## To be done
Reproduce every line of the material below without changing a single character.

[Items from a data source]
— begin —
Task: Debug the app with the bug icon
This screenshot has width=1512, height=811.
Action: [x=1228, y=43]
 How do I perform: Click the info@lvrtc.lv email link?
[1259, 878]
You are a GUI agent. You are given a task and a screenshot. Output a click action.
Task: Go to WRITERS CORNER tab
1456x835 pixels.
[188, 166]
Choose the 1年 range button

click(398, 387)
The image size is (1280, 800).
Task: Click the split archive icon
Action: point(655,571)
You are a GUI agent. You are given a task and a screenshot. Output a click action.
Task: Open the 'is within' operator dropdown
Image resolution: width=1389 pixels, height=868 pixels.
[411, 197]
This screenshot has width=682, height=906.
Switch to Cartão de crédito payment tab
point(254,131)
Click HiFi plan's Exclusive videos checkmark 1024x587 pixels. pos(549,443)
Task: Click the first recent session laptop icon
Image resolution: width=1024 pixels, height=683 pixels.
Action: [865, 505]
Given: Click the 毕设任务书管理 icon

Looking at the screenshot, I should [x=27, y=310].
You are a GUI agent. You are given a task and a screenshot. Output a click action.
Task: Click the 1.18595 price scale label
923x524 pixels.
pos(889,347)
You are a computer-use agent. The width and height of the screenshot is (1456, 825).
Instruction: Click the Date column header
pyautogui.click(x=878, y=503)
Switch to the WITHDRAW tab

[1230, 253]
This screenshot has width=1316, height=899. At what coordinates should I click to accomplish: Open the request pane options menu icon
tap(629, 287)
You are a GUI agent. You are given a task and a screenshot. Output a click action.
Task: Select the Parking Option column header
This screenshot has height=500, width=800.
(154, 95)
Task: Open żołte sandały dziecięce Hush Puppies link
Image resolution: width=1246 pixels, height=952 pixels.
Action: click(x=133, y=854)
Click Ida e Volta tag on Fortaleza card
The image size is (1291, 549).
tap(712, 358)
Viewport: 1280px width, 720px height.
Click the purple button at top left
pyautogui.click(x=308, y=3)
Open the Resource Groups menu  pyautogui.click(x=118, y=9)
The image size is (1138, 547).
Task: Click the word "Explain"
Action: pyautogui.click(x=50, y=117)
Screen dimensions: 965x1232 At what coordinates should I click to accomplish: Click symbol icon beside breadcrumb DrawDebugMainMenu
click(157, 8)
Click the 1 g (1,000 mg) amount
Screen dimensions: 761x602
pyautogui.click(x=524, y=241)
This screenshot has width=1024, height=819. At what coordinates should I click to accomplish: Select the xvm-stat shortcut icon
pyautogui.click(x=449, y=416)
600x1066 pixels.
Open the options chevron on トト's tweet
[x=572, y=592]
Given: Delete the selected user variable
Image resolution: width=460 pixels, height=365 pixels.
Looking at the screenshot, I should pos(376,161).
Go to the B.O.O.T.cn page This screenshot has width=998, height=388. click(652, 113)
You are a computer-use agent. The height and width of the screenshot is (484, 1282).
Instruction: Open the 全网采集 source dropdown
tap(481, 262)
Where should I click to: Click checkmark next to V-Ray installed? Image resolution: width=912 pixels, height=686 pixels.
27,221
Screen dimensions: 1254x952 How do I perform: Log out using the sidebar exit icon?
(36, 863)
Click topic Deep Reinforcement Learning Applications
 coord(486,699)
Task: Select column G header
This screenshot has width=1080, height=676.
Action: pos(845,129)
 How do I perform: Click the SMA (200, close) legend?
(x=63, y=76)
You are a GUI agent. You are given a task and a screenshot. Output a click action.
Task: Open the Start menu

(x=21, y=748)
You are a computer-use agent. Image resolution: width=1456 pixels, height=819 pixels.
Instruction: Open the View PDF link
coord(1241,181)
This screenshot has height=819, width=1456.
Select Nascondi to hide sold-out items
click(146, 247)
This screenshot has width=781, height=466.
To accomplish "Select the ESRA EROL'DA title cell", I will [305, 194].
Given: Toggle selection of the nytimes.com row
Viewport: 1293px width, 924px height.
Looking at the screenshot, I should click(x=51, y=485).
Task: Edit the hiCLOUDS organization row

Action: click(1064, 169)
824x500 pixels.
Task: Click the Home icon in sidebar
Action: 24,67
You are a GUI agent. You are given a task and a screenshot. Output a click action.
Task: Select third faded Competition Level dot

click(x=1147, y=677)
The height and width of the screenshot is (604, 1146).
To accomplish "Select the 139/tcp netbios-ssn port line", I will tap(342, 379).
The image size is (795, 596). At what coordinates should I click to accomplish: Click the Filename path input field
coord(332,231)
— end —
## Complete response
Task: Debug the app with the bug icon
This screenshot has width=1512, height=811.
Action: [x=1228, y=43]
 How do I perform: Click the info@lvrtc.lv email link?
[1259, 878]
You are a GUI agent. You are given a task and a screenshot. Output a click action.
Task: Go to WRITERS CORNER tab
1456x835 pixels.
[188, 166]
Choose the 1年 range button

click(398, 387)
The image size is (1280, 800).
Task: Click the split archive icon
Action: point(655,571)
You are a GUI agent. You are given a task and a screenshot. Output a click action.
Task: Open the 'is within' operator dropdown
Image resolution: width=1389 pixels, height=868 pixels.
[411, 197]
This screenshot has width=682, height=906.
Switch to Cartão de crédito payment tab
point(254,131)
Click HiFi plan's Exclusive videos checkmark 1024x587 pixels. pos(549,443)
Task: Click the first recent session laptop icon
Image resolution: width=1024 pixels, height=683 pixels.
Action: [865, 505]
Given: Click the 毕设任务书管理 icon

Looking at the screenshot, I should [x=27, y=310].
You are a GUI agent. You are given a task and a screenshot. Output a click action.
Task: Click the 1.18595 price scale label
923x524 pixels.
pos(889,347)
You are a computer-use agent. The width and height of the screenshot is (1456, 825).
Instruction: Click the Date column header
pyautogui.click(x=878, y=503)
Switch to the WITHDRAW tab

[1230, 253]
This screenshot has width=1316, height=899. At what coordinates should I click to accomplish: Open the request pane options menu icon
tap(629, 287)
You are a GUI agent. You are given a task and a screenshot. Output a click action.
Task: Select the Parking Option column header
This screenshot has height=500, width=800.
(154, 95)
Task: Open żołte sandały dziecięce Hush Puppies link
Image resolution: width=1246 pixels, height=952 pixels.
Action: click(x=133, y=854)
Click Ida e Volta tag on Fortaleza card
The image size is (1291, 549).
tap(712, 358)
Viewport: 1280px width, 720px height.
Click the purple button at top left
pyautogui.click(x=308, y=3)
Open the Resource Groups menu  pyautogui.click(x=118, y=9)
The image size is (1138, 547).
Task: Click the word "Explain"
Action: pyautogui.click(x=50, y=117)
Screen dimensions: 965x1232 At what coordinates should I click to accomplish: Click symbol icon beside breadcrumb DrawDebugMainMenu
click(157, 8)
Click the 1 g (1,000 mg) amount
Screen dimensions: 761x602
pyautogui.click(x=524, y=241)
This screenshot has width=1024, height=819. At what coordinates should I click to accomplish: Select the xvm-stat shortcut icon
pyautogui.click(x=449, y=416)
600x1066 pixels.
Open the options chevron on トト's tweet
[x=572, y=592]
Given: Delete the selected user variable
Image resolution: width=460 pixels, height=365 pixels.
Looking at the screenshot, I should pos(376,161).
Go to the B.O.O.T.cn page This screenshot has width=998, height=388. click(652, 113)
You are a computer-use agent. The height and width of the screenshot is (484, 1282).
Instruction: Open the 全网采集 source dropdown
tap(481, 262)
Where should I click to: Click checkmark next to V-Ray installed? Image resolution: width=912 pixels, height=686 pixels.
27,221
Screen dimensions: 1254x952 How do I perform: Log out using the sidebar exit icon?
(36, 863)
Click topic Deep Reinforcement Learning Applications
 coord(486,699)
Task: Select column G header
This screenshot has width=1080, height=676.
Action: pos(845,129)
 How do I perform: Click the SMA (200, close) legend?
(x=63, y=76)
You are a GUI agent. You are given a task and a screenshot. Output a click action.
Task: Open the Start menu

(x=21, y=748)
You are a computer-use agent. Image resolution: width=1456 pixels, height=819 pixels.
Instruction: Open the View PDF link
coord(1241,181)
This screenshot has height=819, width=1456.
Select Nascondi to hide sold-out items
click(146, 247)
This screenshot has width=781, height=466.
To accomplish "Select the ESRA EROL'DA title cell", I will [305, 194].
Given: Toggle selection of the nytimes.com row
Viewport: 1293px width, 924px height.
Looking at the screenshot, I should click(x=51, y=485).
Task: Edit the hiCLOUDS organization row

Action: click(1064, 169)
824x500 pixels.
Task: Click the Home icon in sidebar
Action: 24,67
You are a GUI agent. You are given a task and a screenshot. Output a click action.
Task: Select third faded Competition Level dot

click(x=1147, y=677)
The height and width of the screenshot is (604, 1146).
To accomplish "Select the 139/tcp netbios-ssn port line", I will tap(342, 379).
The image size is (795, 596). At what coordinates should I click to accomplish: Click the Filename path input field
coord(332,231)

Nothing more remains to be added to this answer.